Caramel cream and popcorn

Caramel cream and popcorn

A melting heart and a touch of crunch with popcorn ... a recipe that will delight all gourmands, young and old!


For 6 persons :

  • 60 g corn popcorn
  • 75 cl of milk
  • 2 light cream bricks Elle & Vire
  • 1 vanilla pod
  • 10 cl of water
  • 250 g caster sugar
  • 6 eggs


Preheat the oven to 100 ° C (Th.

Heat a skillet and throw in the corn kernels. Cover and leave

burst the grains. Reserve some popcorn for training.

Pour the milk and cream in a saucepan, add the split vanilla pod and bring to a boil. Stop cooking and add the popcorn. Mix and let steep for 2 hours.

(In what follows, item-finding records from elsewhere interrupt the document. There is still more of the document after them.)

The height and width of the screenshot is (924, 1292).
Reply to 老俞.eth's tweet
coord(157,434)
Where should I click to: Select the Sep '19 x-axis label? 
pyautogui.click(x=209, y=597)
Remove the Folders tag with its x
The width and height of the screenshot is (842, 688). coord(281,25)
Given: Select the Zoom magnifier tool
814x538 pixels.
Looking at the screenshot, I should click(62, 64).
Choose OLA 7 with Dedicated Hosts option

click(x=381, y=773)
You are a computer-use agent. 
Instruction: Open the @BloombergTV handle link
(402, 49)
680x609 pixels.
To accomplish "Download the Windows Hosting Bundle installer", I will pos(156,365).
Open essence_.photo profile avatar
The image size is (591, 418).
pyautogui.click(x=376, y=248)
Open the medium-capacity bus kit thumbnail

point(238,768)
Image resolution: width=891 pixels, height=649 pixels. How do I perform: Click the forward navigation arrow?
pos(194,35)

Prepare the caramel with water and 100 g of sugar. Caramel the bottom of the chosen containers (ramekins, glasses etc.).

Whisk the eggs with 150 g caster sugar until the mixture is frothy.

Filter the mixture of milk and cream and heat again, stop cooking as soon as boiling and allow to cool. Pour the whole thing over the beaten eggs by mixing energetically. Spread the cream in the pots.

Bake the cream jars in the oven for 45 minutes. After cooking, let cool and cool. Before tasting, place a few popcorn chips on the creams and serve.